We are interested in lipid metabolism and how it promotes atherosclerosis in the setting of obesity, insulin resistance and diabetes. Our work is translational, spanning cultured cells, animal models and humans. Fatty acid metabolism is controlled in part by the nuclear receptor perioxisome proliferator-activated receptor alpha (PPARalpha). We have demonstrated a role for this receptor in atherosclerosis, diabetes and hypertension in animal models and in blood pressure control in humans. Using tissue-specific inactivation of the rate-limiting enzyme in lipogenesis, fatty acid synthase (FAS), we have also shown that FAS generates an endogenous ligand responsible for PPARalpha activation.

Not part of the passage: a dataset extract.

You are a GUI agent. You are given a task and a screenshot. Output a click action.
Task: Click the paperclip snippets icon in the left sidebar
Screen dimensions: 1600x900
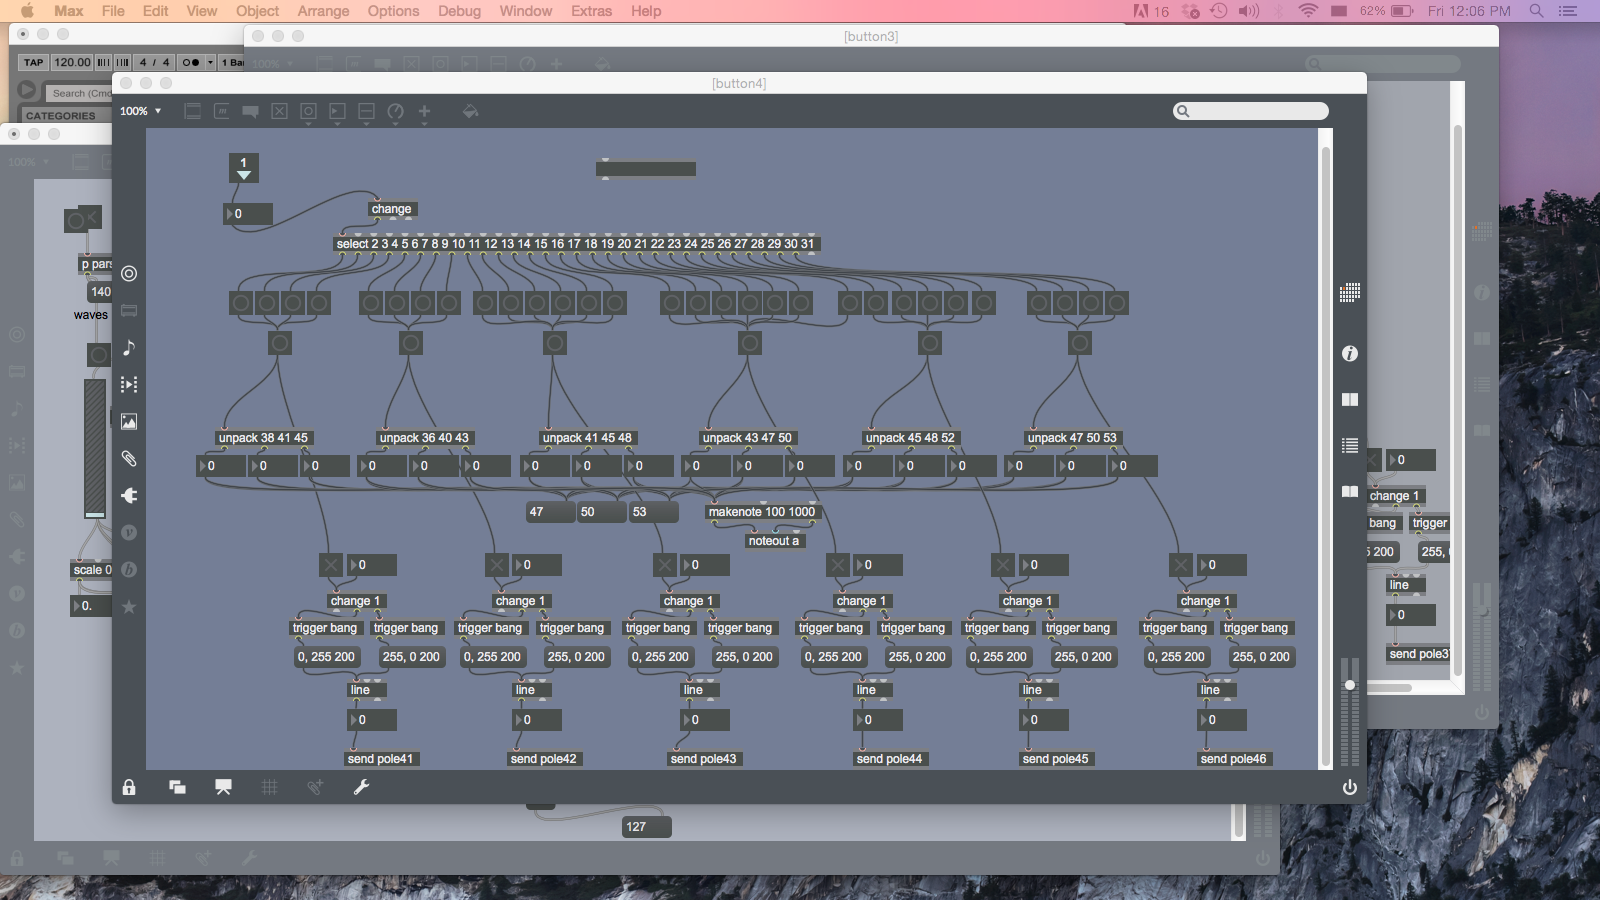pos(129,458)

Ongoing studies are defining how FAS and PPARalpha interact to affect metabolism. Up to a quarter of Americans have some combination of abnormal lipids, high blood pressure, elevated blood sugar, and excess abdominal fat. Collectively, these conditions constitute the metabolic syndrome, which confers considerable risk for frank diabetes and cardiovascular disease. We have shown that a mutation in the kinase ATM, known to be responsible for the cancer-prone disease ataxia telangiectasia, contributes to features of the metabolic syndrome in mice. Low dose, intermittent administration of the anti-malarial drug chloroquine activates ATM and improves metabolic abnormalities in mice. Mechanistic studies in animal models and clinical trials in humans are testing the hypothesis that ATM activation ameliorates the metabolic syndrome.